Imagine the worst: big corporations win, dictators are everywhere, all news are fake, rain forests are gone, internet infrastructure is burnt. What would you save from the collapse? This is a speculative session where participants will be asked to bring their best internet memories to create a collaborative fictional artwork, a legacy of the good old times when the web was open, accessible and fun. The more diverse the best. Please take some minutes to think in advance and bring to the session your favorite links, videos, memes, i.e. your digital heritage. I'm willing to put together resources from different backgrounds to create an exciting visual essay.
My art practice articulates technopolitics with behind the scenes narratives. As a Brazilian, I'm especially interested in Southern perspectives and how internet culture manifests outside of the center. This proposal will be part of my current research about the dark social and environmental consequences of the current networked model, under which I've created the publication 'Devastação' (https://pretti-et.al/devastacao).
The outcome is having participants share and talk about their memories and web heritage, then running a collaborative methodology to start creating a collaborative visual essay. My personal objective is to collect enough material (and maybe collaborators) to further create and design a digital publication.
We're hoping that many efforts and discussions will continue after Mozfest.
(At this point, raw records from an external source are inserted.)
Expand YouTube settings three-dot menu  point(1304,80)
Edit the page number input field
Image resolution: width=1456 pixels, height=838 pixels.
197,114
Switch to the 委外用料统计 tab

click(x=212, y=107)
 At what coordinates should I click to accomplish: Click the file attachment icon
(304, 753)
Share any ideas you already have for how to continue the work from your session.:As I told above, my goal is creating a small community to further develop the session and turn the collaborative effort into a digital publication.
How will you deal with varying numbers of participants in your session?:I think the session works both with just a few participants as with dozens. If there are too many, I would ask them to add their material to some shared folder and randomly select some of them to talk about them during the call.
The collaborative creation can easily be handled by many people at once. If it's needed, we can break them into different rooms to do parts of the work, then share back in the main room in the end.
Brazilian artist, activist and researcher. Holds degrees in Visual Arts and Communications. His art practice and academic writing reflect on the concepts of counter-information, technocapitalism, postcolonialism and power.